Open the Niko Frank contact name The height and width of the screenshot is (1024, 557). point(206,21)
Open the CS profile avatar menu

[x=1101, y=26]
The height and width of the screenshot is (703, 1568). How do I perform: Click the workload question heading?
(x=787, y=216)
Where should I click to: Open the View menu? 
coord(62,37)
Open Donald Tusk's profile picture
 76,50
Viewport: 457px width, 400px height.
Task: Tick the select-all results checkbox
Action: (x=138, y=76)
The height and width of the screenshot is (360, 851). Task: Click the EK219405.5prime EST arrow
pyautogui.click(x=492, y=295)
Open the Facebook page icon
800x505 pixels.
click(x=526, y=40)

§ §

_What is needed_
Start to finish, transcribe the listing above exactly.

_Task response_
Open the Niko Frank contact name The height and width of the screenshot is (1024, 557). point(206,21)
Open the CS profile avatar menu

[x=1101, y=26]
The height and width of the screenshot is (703, 1568). How do I perform: Click the workload question heading?
(x=787, y=216)
Where should I click to: Open the View menu? 
coord(62,37)
Open Donald Tusk's profile picture
 76,50
Viewport: 457px width, 400px height.
Task: Tick the select-all results checkbox
Action: (x=138, y=76)
The height and width of the screenshot is (360, 851). Task: Click the EK219405.5prime EST arrow
pyautogui.click(x=492, y=295)
Open the Facebook page icon
800x505 pixels.
click(x=526, y=40)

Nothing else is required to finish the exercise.